Heating, ventilation, air conditioning, and refrigeration (HVAC&R) systems are widely used in commercial buildings. They consume a large amount of energy, which forms a major part of the total energy used in commercial buildings. However, poorly maintained, degraded, and improperly controlled equipment wastes 15–30% of the overall energy used in commercial buildings [1]. A chiller is the most important component in the HVAC&R system, which includes condensers, evaporators, refrigeration subsystems, and other parts [2]. Moreover, chillers operating under faulty conditions consume extra energy (up to 30% for commercial buildings) and incur a high cost, provide less comfort control, and generate bad indoor/outdoor air quality [3]. This can be solved by applying fault detection and diagnosis (FDD) systems, so that important faults can be detected and addressed promptly. The FDD method provides an effective means for ensuring efficient and reliable operation of HVAC&R systems [4].

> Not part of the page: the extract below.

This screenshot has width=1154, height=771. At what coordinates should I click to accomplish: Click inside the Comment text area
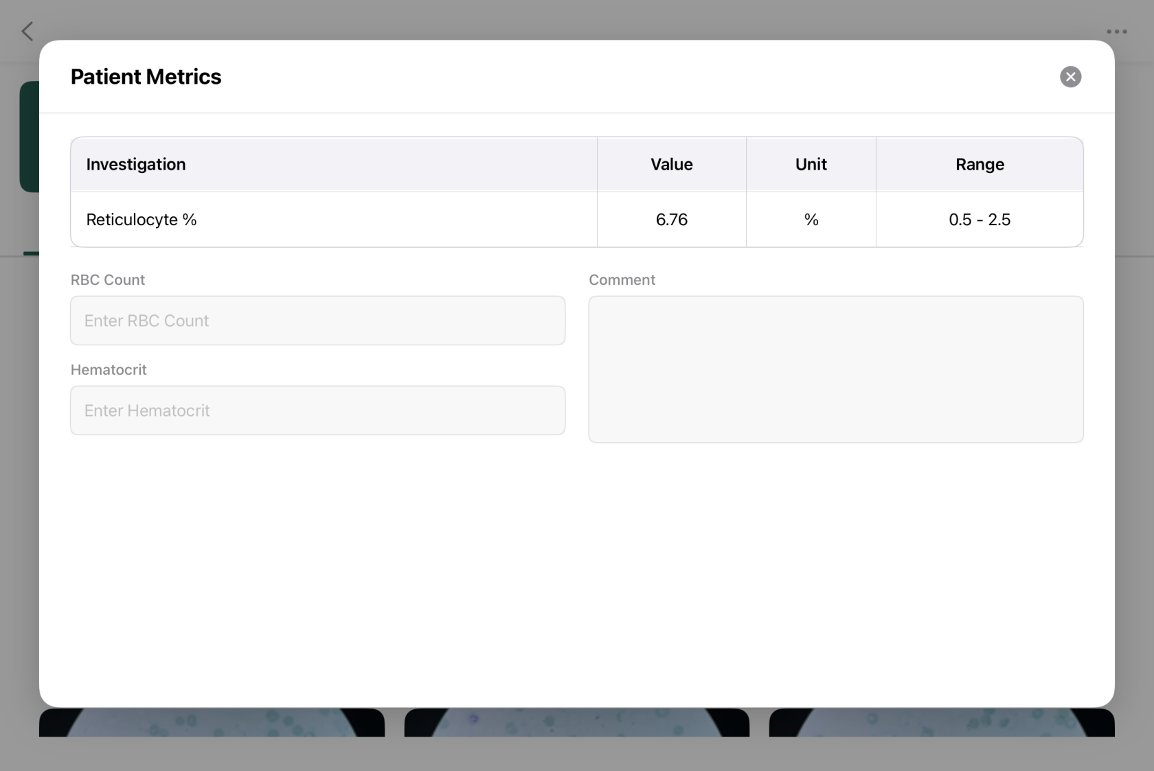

Many researchers have applied FDD methods to detect and diagnose faults in chiller systems. In the ASHRAE project, Comstock and Braun [5] identified common chiller faults and built a database of chiller performance considering normal operations, severity levels, and operating conditions. The ASHRAE project became an active part of the FDD research, sponsoring several research projects. Wang and Cui [6] presented a combined qualitative model with a statistical approach and a principal component analysis (PCA) for a centrifugal chiller. The PCA-based method used sensor faults data for FDD to capture correlations among the measured variables. Han et al. [3,7] developed a statistical FDD method for the centrifugal chiller with a fixed-speed compressor and a thermal expansive valve (TXV). A hybrid support vector machine (SVM) was also developed based on the genetic algorithm (GA). It uses a GA until the accuracy reaches the desired limit or the best results can be found. Zhao [8] introduced the support vector data description (SVDD) algorithm, which finds the smallest volume of hypersphere in a high-dimensional feature space and classifies faults based on the boundary for classification. Hu [9] compared the conventional PCA with self-adaptive principal component analysis (APCA), which removes outliers for temperature sensor faults with an absolute value of less than 1 degree. Yan [10] combined an extended Kalman filter with a recursive SVM for the problem of the traditional FDD method, which requires a large amount of fault data. Fan et al. [11] introduced the three different SVM methods, and derived the accuracy rate of chiller FDD according to the number of features. Han et al. [12] developed least square (LS) SVM method, and compared LS-SVM to the accuracy of SVM and probabilistic neural networks (PNN) methods.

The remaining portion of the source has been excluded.